Example: Origins of root certificates on macOS 10.12.6

```
openssl crl2pkcs7 -nocrl -certfile certificates.pem | openssl pkcs7 -print_certs -text -noout | grep 'Issuer:' | grep -oP '(?<=C=)[a-zA-Z]{2}' | tr [a-z] [A-Z] | sort | uniq -c
```

2 BE, 6 BM (Bermuda), 1 CA, 12 CH, 3 CN, 1 CZ, 6 DE, 1 DK, 1 EE, 4 ES, 4 EU, 3 FI, 4 FR, 5 GB, 1 GR, 1 HK, 2 HU, 1 IE, 6 IL, 1 IT, 4 JP, 1 KR, 3 NL, 2 NO, 4 PL, 1 RO, 2 SE, 2 SK, 1 TR, 4 TW, 63 US, 1 VE (Venezuela)

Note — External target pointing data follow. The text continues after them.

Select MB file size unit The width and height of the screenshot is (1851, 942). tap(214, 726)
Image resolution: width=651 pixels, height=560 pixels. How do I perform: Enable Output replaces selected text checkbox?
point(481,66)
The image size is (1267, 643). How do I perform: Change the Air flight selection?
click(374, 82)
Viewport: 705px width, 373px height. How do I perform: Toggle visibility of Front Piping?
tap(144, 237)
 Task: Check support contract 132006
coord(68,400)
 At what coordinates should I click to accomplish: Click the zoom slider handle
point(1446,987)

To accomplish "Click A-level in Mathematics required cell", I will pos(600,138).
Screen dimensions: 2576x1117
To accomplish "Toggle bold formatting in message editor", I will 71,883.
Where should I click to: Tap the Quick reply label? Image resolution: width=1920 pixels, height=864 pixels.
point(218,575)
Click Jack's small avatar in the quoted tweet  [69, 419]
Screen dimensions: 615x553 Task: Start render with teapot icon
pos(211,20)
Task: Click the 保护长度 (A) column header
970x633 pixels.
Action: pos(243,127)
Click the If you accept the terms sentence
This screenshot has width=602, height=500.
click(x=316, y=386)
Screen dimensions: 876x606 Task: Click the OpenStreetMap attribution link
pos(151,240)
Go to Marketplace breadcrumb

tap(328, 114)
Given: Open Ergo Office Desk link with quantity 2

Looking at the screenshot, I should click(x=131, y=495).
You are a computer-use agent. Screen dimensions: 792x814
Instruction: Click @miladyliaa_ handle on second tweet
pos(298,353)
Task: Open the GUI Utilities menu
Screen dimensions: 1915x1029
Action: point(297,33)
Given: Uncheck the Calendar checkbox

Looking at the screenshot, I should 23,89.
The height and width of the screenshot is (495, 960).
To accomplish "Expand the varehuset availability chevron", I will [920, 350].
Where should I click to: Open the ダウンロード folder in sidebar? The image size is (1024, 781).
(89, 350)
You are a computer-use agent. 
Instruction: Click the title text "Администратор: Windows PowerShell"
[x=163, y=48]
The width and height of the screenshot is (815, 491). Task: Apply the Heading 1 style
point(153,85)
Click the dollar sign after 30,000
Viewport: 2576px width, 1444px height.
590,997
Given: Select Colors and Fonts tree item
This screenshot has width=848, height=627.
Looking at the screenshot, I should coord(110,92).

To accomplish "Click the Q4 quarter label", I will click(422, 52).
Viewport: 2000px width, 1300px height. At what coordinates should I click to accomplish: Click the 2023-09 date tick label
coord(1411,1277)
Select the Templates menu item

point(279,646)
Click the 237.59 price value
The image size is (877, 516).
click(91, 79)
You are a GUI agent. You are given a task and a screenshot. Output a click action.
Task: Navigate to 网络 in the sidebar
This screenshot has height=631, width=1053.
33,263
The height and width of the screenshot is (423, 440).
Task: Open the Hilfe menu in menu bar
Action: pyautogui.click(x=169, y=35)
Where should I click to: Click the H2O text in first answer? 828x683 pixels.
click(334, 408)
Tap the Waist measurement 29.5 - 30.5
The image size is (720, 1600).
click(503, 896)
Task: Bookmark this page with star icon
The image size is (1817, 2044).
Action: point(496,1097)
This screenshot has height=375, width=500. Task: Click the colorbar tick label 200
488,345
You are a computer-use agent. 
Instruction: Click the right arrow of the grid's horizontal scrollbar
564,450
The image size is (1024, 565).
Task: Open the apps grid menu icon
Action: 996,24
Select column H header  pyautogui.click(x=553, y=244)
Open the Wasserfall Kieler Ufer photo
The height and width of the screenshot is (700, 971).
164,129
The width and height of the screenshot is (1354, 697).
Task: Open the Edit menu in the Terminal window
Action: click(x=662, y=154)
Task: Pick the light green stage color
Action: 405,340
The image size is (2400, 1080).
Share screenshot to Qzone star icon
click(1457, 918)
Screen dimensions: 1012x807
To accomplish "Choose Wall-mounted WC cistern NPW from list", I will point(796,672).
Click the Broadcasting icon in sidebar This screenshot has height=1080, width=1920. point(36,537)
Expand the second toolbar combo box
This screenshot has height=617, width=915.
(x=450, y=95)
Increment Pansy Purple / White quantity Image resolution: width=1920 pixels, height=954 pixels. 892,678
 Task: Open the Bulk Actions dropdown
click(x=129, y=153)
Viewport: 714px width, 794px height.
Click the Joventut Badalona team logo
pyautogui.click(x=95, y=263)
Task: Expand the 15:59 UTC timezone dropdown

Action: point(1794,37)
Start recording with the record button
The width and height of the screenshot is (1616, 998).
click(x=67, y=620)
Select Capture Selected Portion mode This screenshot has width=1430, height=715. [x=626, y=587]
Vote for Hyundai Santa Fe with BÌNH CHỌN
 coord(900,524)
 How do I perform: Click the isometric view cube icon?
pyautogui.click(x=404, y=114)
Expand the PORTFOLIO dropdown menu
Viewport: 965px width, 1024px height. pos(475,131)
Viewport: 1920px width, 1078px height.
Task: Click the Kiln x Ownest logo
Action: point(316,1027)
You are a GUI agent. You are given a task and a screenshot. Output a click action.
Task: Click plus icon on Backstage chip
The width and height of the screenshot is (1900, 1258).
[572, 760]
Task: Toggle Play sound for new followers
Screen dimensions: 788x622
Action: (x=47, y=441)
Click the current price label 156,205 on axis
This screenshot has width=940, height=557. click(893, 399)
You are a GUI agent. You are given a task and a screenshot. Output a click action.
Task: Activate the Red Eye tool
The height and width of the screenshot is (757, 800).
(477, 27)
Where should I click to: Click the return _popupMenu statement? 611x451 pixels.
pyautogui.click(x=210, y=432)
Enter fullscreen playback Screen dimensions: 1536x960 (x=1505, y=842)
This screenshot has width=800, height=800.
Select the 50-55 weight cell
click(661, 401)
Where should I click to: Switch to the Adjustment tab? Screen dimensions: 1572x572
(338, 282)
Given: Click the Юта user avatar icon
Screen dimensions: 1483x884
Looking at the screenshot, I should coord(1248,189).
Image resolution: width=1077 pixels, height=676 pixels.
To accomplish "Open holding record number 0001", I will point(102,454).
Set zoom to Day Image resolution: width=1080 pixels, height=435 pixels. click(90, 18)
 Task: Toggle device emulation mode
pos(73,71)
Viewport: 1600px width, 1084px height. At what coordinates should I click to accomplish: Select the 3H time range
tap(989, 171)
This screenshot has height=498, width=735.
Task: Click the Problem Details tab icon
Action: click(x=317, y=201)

## 22. Standards and Patents

The political structure of the committee puts very little emphasis on creating a good technical standard. The most important thing is to reach consensus. The standard is finished when everybody is equally *unhappy* with the result.

Many standards are internally inconsistent, or even contradict themselves.

For reasons of simplicity and consistency, which are crucial to the overall security, a security system must be designed by a small group of experts.